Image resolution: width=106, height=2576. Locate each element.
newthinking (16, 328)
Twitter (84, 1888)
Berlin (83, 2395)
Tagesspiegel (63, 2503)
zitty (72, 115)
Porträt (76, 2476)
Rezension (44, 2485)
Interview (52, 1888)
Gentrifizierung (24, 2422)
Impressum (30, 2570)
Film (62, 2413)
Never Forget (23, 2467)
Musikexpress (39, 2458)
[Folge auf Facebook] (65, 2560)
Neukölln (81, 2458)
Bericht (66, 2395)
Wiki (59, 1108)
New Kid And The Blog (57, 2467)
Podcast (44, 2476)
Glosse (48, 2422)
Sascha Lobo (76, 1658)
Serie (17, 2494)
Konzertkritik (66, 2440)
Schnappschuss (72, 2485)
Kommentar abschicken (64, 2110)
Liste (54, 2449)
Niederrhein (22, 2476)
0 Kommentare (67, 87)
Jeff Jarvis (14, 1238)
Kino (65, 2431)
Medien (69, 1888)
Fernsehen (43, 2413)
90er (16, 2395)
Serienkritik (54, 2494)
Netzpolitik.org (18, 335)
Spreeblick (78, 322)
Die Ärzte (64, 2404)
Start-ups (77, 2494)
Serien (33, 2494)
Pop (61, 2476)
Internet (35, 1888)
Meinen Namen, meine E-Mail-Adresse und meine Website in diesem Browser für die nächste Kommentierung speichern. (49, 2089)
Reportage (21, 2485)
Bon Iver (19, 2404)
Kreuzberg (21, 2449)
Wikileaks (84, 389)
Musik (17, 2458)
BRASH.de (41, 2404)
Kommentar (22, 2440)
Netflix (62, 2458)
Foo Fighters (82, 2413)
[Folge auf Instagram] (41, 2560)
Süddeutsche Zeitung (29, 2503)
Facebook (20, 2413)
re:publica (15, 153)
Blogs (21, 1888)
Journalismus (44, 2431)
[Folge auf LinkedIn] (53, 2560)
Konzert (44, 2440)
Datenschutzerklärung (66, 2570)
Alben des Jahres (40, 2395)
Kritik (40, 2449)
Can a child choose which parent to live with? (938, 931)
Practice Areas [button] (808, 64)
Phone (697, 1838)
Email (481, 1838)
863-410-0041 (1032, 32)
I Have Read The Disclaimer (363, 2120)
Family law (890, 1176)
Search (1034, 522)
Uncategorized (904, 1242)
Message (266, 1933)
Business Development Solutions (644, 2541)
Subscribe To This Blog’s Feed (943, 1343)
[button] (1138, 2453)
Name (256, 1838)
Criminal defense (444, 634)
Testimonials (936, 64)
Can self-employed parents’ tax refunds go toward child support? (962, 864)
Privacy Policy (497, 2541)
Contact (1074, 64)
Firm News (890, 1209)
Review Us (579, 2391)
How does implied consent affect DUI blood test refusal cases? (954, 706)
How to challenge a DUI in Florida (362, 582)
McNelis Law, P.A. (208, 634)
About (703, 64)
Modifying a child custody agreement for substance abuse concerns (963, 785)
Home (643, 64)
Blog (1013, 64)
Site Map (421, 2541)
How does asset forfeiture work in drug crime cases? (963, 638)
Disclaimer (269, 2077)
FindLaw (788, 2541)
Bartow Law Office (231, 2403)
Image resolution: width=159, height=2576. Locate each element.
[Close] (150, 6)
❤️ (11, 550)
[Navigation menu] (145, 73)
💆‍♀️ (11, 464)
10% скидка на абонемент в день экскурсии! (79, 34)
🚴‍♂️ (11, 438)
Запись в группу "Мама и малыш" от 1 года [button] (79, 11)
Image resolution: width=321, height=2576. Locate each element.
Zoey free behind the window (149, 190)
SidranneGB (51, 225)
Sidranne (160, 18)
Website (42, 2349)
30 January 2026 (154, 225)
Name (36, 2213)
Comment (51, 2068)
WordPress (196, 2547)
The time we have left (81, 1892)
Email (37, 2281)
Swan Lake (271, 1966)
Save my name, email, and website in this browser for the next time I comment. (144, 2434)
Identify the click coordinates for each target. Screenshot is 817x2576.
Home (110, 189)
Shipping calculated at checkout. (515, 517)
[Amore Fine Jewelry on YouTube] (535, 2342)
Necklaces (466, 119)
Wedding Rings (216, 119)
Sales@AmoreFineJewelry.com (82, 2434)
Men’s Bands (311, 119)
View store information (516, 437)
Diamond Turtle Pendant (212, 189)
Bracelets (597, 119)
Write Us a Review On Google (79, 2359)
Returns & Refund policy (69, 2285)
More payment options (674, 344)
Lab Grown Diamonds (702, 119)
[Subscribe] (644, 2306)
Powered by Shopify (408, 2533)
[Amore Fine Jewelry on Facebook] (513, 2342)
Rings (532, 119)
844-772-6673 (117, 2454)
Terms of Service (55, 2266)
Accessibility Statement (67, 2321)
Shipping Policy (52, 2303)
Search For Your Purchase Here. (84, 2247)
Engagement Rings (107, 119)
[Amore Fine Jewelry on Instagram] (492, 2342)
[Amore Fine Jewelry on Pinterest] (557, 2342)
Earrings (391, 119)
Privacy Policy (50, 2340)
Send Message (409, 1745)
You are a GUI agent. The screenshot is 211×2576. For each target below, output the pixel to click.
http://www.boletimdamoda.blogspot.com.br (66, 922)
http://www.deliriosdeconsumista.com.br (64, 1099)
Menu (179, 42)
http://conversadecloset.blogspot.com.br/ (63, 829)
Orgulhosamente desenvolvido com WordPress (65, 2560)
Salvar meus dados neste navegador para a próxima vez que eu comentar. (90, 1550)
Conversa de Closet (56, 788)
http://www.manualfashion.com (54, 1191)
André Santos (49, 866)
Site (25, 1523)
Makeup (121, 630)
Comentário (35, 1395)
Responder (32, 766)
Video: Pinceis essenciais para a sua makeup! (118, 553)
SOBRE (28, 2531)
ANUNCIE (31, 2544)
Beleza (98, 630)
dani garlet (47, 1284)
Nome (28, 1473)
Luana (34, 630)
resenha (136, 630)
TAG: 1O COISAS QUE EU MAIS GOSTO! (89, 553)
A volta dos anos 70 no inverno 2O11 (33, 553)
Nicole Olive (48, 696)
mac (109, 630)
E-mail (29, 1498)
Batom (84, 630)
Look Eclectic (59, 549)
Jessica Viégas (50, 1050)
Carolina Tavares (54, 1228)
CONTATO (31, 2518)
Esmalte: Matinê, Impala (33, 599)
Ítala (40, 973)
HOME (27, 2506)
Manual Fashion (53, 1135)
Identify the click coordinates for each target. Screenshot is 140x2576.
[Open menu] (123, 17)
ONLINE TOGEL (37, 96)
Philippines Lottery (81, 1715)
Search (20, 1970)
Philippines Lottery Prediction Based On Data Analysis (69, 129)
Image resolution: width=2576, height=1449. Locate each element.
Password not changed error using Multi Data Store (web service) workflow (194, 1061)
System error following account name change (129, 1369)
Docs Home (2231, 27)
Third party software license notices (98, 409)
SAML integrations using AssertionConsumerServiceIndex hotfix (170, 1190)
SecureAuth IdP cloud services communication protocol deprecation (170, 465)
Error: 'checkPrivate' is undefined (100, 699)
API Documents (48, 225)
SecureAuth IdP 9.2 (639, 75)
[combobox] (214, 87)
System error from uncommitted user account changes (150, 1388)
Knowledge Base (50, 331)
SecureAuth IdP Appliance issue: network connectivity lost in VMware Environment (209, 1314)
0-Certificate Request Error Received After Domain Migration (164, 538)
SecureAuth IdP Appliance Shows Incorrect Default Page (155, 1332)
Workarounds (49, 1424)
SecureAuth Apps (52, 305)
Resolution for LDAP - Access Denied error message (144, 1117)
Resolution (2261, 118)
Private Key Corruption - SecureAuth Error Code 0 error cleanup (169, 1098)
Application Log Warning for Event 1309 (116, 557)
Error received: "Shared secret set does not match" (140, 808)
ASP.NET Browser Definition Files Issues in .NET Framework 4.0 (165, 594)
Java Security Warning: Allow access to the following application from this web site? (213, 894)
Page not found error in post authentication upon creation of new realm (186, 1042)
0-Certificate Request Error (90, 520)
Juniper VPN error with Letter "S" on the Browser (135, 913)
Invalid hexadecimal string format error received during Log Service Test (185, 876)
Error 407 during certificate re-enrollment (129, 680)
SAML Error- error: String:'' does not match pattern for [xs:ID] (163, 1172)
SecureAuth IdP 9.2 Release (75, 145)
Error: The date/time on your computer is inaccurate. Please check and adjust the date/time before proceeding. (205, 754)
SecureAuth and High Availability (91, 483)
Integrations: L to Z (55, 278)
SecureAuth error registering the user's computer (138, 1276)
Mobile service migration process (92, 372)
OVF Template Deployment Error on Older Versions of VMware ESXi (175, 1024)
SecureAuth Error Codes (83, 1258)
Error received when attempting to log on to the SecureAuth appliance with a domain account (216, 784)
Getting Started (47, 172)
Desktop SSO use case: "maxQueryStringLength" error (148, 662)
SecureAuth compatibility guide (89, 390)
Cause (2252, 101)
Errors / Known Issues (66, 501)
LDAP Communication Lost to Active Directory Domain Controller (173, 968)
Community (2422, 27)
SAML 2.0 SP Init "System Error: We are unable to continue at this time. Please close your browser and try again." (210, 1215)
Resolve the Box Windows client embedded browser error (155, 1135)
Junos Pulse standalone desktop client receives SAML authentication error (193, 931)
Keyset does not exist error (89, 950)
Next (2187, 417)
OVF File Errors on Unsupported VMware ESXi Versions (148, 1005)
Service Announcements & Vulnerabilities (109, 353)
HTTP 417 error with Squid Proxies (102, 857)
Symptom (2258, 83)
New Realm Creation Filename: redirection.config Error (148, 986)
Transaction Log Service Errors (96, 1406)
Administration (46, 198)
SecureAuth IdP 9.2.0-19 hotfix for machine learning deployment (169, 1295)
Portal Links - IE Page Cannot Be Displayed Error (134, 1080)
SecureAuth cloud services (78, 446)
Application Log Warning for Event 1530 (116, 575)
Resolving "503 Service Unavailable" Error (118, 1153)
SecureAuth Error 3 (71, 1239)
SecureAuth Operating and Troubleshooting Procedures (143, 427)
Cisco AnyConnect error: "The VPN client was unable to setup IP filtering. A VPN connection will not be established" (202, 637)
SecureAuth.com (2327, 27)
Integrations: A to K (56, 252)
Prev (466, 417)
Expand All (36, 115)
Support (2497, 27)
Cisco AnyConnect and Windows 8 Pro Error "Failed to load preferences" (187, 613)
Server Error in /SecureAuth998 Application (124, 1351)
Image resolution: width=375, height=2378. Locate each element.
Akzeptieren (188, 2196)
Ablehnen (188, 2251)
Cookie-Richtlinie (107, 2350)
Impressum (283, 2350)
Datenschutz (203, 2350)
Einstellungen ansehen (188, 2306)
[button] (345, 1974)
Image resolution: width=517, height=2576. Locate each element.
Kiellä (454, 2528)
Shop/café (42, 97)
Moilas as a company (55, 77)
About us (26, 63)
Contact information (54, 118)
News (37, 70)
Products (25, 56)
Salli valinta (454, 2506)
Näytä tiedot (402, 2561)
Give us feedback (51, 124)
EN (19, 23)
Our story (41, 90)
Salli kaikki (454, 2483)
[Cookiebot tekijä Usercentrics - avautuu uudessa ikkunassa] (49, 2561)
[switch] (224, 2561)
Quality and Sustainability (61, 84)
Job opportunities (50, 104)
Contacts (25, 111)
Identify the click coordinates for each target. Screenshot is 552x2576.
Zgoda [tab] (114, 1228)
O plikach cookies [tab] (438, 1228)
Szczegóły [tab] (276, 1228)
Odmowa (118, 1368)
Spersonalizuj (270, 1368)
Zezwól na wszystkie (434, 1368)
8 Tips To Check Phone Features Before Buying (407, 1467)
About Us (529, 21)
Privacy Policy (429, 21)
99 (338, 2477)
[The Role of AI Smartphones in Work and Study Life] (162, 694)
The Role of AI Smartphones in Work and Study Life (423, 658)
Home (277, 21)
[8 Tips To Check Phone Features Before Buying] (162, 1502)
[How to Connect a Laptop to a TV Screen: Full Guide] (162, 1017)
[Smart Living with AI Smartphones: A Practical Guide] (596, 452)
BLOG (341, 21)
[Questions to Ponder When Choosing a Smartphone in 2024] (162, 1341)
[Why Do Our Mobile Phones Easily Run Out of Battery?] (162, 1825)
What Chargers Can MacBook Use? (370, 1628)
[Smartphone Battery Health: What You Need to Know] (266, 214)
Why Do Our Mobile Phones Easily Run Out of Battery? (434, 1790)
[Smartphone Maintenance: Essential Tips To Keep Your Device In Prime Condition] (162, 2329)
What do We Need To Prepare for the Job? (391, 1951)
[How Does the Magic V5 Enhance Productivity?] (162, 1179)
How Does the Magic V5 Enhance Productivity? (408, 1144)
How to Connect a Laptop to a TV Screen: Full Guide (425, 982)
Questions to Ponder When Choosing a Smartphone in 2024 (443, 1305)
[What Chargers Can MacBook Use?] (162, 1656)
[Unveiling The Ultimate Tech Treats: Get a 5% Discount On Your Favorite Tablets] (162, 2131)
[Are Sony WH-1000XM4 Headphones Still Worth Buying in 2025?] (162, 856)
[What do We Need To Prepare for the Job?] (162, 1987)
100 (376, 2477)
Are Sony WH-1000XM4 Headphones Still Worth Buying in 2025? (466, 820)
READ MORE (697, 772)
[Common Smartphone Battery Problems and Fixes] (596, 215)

| Task details |
Each line above from the one with "Look Eclectic (59, 549)" up to and including the one with "SecureAuth IdP Appliance issue: network" must be set down exactly, and no line outside that span may appear.

| Answer area |
Look Eclectic (59, 549)
Jessica Viégas (50, 1050)
Carolina Tavares (54, 1228)
CONTATO (31, 2518)
Esmalte: Matinê, Impala (33, 599)
Ítala (40, 973)
HOME (27, 2506)
Manual Fashion (53, 1135)
Identify the click coordinates for each target. Screenshot is 140x2576.
[Open menu] (123, 17)
ONLINE TOGEL (37, 96)
Philippines Lottery (81, 1715)
Search (20, 1970)
Philippines Lottery Prediction Based On Data Analysis (69, 129)
Image resolution: width=2576, height=1449. Locate each element.
Password not changed error using Multi Data Store (web service) workflow (194, 1061)
System error following account name change (129, 1369)
Docs Home (2231, 27)
Third party software license notices (98, 409)
SAML integrations using AssertionConsumerServiceIndex hotfix (170, 1190)
SecureAuth IdP cloud services communication protocol deprecation (170, 465)
Error: 'checkPrivate' is undefined (100, 699)
API Documents (48, 225)
SecureAuth IdP 9.2 (639, 75)
[combobox] (214, 87)
System error from uncommitted user account changes (150, 1388)
Knowledge Base (50, 331)
SecureAuth IdP Appliance issue: network connectivity lost in VMware Environment (209, 1314)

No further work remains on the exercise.